Piotr Łukasz Andrzejewski: Nasza strona wpadła nieomal w panikę

Okrągły Stół uważam za akt niezbędny, prawidłowo politycznie rozegrany. Ale było błędem, że po upadku muru berlińskiego, a zwłaszcza po rozwiązaniu PZPR, gdy przestała istnieć strona, z którą się umawialiśmy, nie odstąpiono od ustaleń z Magdalenki - mówi Piotr Łukasz Andrzejewski, senator sześciu kadencji.

Publikacja: 14.06.2024 17:00

Zawsze musimy tworzyć prawo tak, jakbyśmy to my byli w mniejszości, choć mamy większość. Bo ten kij

Zawsze musimy tworzyć prawo tak, jakbyśmy to my byli w mniejszości, choć mamy większość. Bo ten kij ma dwa końce. Sytuacja może się odwrócić, a prawo musi służyć w każdej sytuacji – mówi Piotr Łukasz Andrzejewski. Na zdjęciu w Senacie, 2009 rok

Foto: PIOTR KOWALCZYK/SE/EAST NEWS

Plus Minus: Czy ma pan jakieś szczególne wspomnienie z wyborów 1989 roku?

Uczestniczyłem w nich m.in. jako delegowany przez Komitet Obywatelski przy Lechu Wałęsie członek powołanej do przeprowadzenia tych wyborów Komisji Wyborczej i obserwowałem z bliska tamte wybory. W wyniku ustaleń Okrągłego Stołu powołano 21-osobowy skład Komisji Wyborczej. Z ramienia Solidarności znaleźli się w niej także: Jurek Ciemniewski, Anatol Lawina, prof. Zofia Wasilkowska, profesor Janina Zakrzewska, no i profesor Andrzej Zoll. Pracami tej szczególnej komisji kierował prof. Alfons Klafkowski z Poznania. Robił to w sposób koncyliacyjny. Podejmowane decyzje nie były głosowane, a zapadały na zasadzie konsensusu. W Komitecie Obywatelskim uważaliśmy, że przyjęcie listy krajowej, która zawierała 35 nazwisk prominentnych działaczy PZPR i jej satelitów, warunkowała przestrzeganie umów okrągłostołowych. Opinia naszych wyborców skłaniała się do odrzucenia listy krajowej. Zastanawialiśmy się, jak to powinno wyglądać w praktyce. Czy można było rekomendować wyborcom skreślanie każdego nazwiska z osobna, co proponował Jacek Fedorowicz, czy przekreślanie całej karty dla jej odrzucenia.

Stanęło na przekreśleniu całej karty.

__Podane informacje__:
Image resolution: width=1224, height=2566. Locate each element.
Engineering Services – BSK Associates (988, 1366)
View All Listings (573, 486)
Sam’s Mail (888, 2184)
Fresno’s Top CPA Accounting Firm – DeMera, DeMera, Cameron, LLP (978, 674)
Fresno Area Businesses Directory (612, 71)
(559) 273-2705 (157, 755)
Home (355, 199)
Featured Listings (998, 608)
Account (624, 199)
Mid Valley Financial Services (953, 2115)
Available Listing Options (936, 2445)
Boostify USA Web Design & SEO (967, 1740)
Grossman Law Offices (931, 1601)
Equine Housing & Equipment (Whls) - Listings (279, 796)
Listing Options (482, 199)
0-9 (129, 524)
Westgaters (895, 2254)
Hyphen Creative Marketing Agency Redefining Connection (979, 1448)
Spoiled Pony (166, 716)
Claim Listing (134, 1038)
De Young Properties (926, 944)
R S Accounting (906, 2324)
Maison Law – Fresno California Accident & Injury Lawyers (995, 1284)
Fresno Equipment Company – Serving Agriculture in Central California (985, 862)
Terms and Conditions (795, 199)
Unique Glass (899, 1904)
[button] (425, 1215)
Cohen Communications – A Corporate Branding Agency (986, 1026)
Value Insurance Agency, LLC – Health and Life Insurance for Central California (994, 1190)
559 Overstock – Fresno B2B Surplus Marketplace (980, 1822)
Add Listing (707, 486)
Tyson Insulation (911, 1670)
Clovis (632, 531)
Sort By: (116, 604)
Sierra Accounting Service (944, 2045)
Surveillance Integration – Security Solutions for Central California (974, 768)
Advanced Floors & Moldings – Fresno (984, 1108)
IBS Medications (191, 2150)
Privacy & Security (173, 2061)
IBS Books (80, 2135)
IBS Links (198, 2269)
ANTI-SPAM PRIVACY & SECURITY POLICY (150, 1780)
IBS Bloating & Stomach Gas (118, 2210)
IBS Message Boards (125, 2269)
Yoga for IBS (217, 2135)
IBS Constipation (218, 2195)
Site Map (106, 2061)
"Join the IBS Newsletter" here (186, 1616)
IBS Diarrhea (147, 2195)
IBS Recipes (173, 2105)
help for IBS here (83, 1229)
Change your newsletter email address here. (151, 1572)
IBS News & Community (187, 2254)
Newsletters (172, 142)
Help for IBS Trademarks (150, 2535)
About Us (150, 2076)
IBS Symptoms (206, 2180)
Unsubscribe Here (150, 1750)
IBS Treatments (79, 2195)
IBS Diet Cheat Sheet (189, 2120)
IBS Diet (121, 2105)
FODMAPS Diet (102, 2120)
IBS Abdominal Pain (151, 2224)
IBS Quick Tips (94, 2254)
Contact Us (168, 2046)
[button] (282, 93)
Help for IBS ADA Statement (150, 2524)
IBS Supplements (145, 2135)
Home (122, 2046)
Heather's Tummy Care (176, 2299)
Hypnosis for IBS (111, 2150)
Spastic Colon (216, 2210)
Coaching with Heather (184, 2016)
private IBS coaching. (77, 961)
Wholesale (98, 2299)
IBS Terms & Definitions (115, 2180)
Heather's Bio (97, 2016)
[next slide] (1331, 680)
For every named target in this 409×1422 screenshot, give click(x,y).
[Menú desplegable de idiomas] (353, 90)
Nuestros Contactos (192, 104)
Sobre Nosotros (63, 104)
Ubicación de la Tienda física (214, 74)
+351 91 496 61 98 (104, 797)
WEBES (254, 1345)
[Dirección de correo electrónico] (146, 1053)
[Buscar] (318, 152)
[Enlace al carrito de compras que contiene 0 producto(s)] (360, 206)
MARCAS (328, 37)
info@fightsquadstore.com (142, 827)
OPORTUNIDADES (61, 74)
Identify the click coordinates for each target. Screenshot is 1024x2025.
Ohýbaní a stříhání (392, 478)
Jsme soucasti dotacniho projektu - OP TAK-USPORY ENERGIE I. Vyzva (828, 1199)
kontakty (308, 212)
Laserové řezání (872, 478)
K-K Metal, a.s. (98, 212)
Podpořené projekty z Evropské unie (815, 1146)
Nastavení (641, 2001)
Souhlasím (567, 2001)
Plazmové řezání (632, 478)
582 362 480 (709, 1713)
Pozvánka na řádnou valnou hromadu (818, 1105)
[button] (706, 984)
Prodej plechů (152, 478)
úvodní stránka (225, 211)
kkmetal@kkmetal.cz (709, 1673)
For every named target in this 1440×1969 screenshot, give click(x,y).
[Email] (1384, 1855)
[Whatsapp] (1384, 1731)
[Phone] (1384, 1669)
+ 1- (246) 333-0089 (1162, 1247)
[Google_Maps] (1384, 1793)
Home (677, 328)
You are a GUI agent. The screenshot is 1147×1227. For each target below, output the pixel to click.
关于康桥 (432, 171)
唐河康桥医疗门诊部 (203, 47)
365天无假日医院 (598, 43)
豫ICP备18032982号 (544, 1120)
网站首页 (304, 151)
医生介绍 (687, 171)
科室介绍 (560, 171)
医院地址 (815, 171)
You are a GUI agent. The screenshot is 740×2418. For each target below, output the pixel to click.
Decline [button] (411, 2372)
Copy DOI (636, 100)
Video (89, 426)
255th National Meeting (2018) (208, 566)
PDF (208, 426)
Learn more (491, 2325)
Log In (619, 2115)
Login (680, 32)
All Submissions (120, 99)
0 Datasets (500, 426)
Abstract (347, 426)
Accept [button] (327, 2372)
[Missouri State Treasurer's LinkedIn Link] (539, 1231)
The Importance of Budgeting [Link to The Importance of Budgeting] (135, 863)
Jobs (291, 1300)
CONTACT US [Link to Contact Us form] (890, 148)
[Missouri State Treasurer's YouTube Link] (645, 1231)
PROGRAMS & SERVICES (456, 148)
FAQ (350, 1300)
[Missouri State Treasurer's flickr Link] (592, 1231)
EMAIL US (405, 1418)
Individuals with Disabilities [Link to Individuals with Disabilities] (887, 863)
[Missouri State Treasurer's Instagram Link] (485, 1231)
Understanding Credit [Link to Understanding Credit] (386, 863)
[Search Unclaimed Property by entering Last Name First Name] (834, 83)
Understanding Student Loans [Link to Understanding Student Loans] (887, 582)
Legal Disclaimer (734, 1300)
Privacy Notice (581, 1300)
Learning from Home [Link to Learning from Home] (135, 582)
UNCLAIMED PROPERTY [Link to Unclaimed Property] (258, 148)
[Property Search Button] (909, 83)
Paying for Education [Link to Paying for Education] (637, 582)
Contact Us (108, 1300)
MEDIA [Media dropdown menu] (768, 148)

__Zadanie pisemne 1__: Wydrukuj z wywiadu z Piotrem Łukaszem Andrzejewskim fragment od słów "Piotr Łukasz Andrzejewski: Nasza" do słów "senator sześciu kadencji.", łącznie z nimi.
__Zadanie pisemne 2__: Kto według wywiadu z Piotrem Łukaszem Andrzejewskim kierował pracami Komisji Wyborczej w 1989 roku?
__Zadanie pisemne 3__: Proszę kontynuować wywiad z Piotrem Łukaszem Andrzejewskim o wyborach 1989 roku od miejsca, w którym się kończy.

__Wynik ćwiczenia 1__:
Piotr Łukasz Andrzejewski: Nasza strona wpadła nieomal w panikę

Okrągły Stół uważam za akt niezbędny, prawidłowo politycznie rozegrany. Ale było błędem, że po upadku muru berlińskiego, a zwłaszcza po rozwiązaniu PZPR, gdy przestała istnieć strona, z którą się umawialiśmy, nie odstąpiono od ustaleń z Magdalenki - mówi Piotr Łukasz Andrzejewski, senator sześciu kadencji.

__Wynik ćwiczenia 2__: Prof. Alfons Klafkowski z Poznania.

__Wynik ćwiczenia 3__:
Zaproponowano, aby ci, którzy kwestionują te 35 nazwisk prominentów poprzednich władz PRL-owskich, dokonywali przekreślenia całej listy na krzyż. I z tą propozycją związane są moje doświadczenia. Mój dyżur w Państwowej Komisji Wyborczej przy odbieraniu przeliczonych głosów, wypadł po zamknięciu lokali wyborczych – między godziną 22 a 24. W Państwowej Komisji Wyborczej wraz z przedstawicielem strony rządowej byliśmy upoważnieni do udzielania odpowiedzi na wszelkie wątpliwości dotyczące sposobu liczenia głosów, które byłyby interpretacją wiążącą dla wszystkich komisji obwodowych. Przede mną naszą stronę solidarnościową reprezentowała Janina Zakrzewska. Przyszedłem na dyżur wcześniej o pół godziny – drżący z emocji wynikających z roli, jaka nam przypadła. Spytałem Jankę Zakrzewską, czy są jakieś problemy, które wymagają naszych interwencji albo interpretacji. Popatrzyła na mnie znacząco i powiedziała: „przed chwilą przyszły jakieś telefonogramy z terenowych komisji wyborczych z Radomia i skądś jeszcze, no ale już zostawiam je panu mecenasowi, do stosownej (!) reakcji”. Czym prędzej poszedłem do pokoju, gdzie odbieraliśmy telefonogramy z całego kraju. Zacząłem czytać coś, co wprawiło mnie niemal w osłupienie – otóż do poszczególnych komisji rozesłano pod koniec dnia instrukcję, która miała być odpowiedzią na rzekome pytania, jak interpretować skreślenia na liście krajowej. W owej instrukcji zaznaczono, że za skreślonych można uznać tylko tych kandydatów, przez których imię i nazwisko łącznie przebiega linia skreślenia.

Czyli Fedorowicz miał nosa, proponując skreślenia na liście krajowej linijka po linijce?

No właśnie. Błyskawicznie zrozumiałem, że przekreślenie całej karty wyborczej na krzyż nie skutkowałoby skreślenia żadnego z kandydatów.

I co pan zrobił?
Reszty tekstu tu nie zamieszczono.